## Tugas Latihan
Tuliskan kembali bagian dari ulasan novel The Wrath & The Dawn, mulai dari "The Wrath &" dan berlanjut sampai "kejam sang raja.", tanpa mengubah satu kata pun.

---------- Teks Bacaan ----------

01 September 2016

The Wrath & The Dawn


Khalid Ibnu al-Rashid, Khalif Khorasan adalah seorang monster. Dia menikahi perempuan muda setiap malam dan menjerat pengantin barunya dengan tali sutra saat fajar tiba. Ketika sahabatnya menjadi korban kezaliman Khalid, Shahrzad al-Khayzuran bersumpah akan menuntut balas. Ia mengajukan diri menjadi pengantin Sang Khalif. Shahrzad tak hanya bertekad untuk bertahan hidup, tapi juga bersumpah akan mengakhiri rezim kejam sang raja. 

Malam demi malam, Shahrzad memperdaya Khalid, menceritakan kisah-kisah memikat yang membuatnya terus bertahan, meski tiap fajar bisa jadi merupakan saat terakhirnya melihat matahari terbit. Tetapi sesuatu yang tak terduga mulai terkuak: ternyata Khalid bukanlah sosok yang Shahrzad bayangkan. Sikapnya sama sekali tidak mencerminkan seorang pembunuh berdarah dingin. Mata emasnya memancarkan kehangatan. Monster yang ingin dilawan Shahrzad itu tak lebih daripada pemuda dengan jiwa tersiksa. Dan Shahrzad mulai jatuh hati kepadanya… 

Well…well…tentang balas dendam yang berubah jadi jatuh hati, tentang cinta yang tidak direncanakan. Tema semacam ini biasanya selalu menarik minat pembaca romance. Tertarik baca novel ini karena latarnya yang kental nuansa Timur Tengah. Apalagi ceritanya terinspirasi dari novel klasik The Arabian Nights atau yang dikenal dengan Kisah 1001 Malam. Saya sendiri belum pernah baca novel itu tapi tahu sedikit lewat buku-buku lain. Buku Titik Nol-nya Agustinus Wibowo juga meminjam gaya The Arabian Nights.

---------- Bagian Data ----------

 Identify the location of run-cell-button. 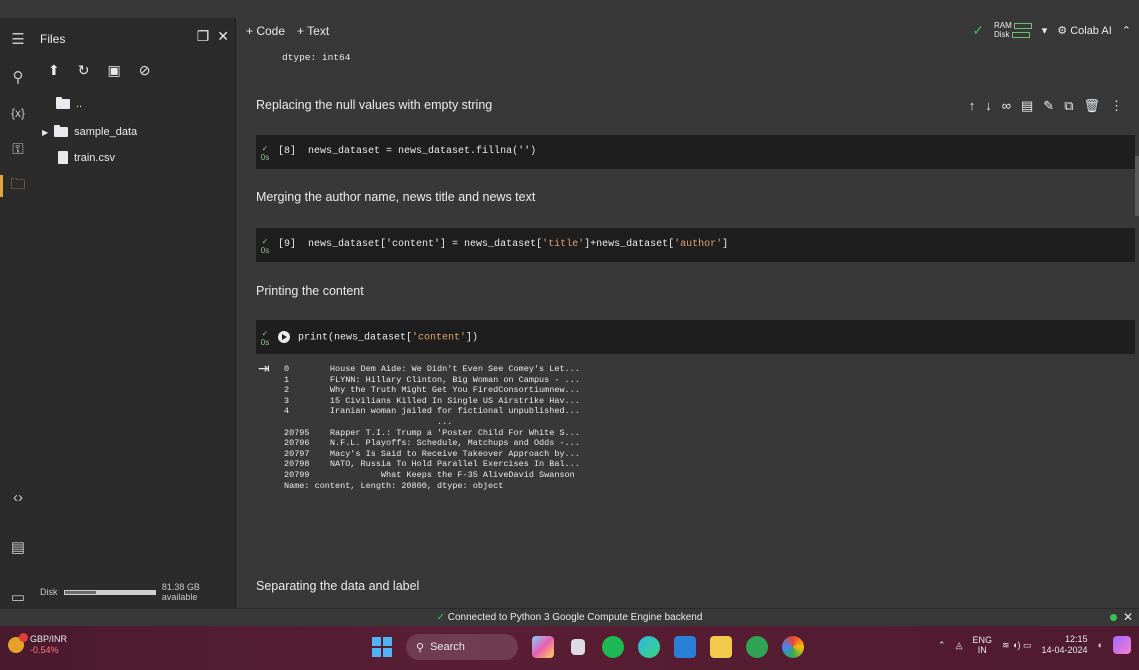
(284, 337).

----------

## Jawaban Soal
The Wrath & The Dawn


Khalid Ibnu al-Rashid, Khalif Khorasan adalah seorang monster. Dia menikahi perempuan muda setiap malam dan menjerat pengantin barunya dengan tali sutra saat fajar tiba. Ketika sahabatnya menjadi korban kezaliman Khalid, Shahrzad al-Khayzuran bersumpah akan menuntut balas. Ia mengajukan diri menjadi pengantin Sang Khalif. Shahrzad tak hanya bertekad untuk bertahan hidup, tapi juga bersumpah akan mengakhiri rezim kejam sang raja.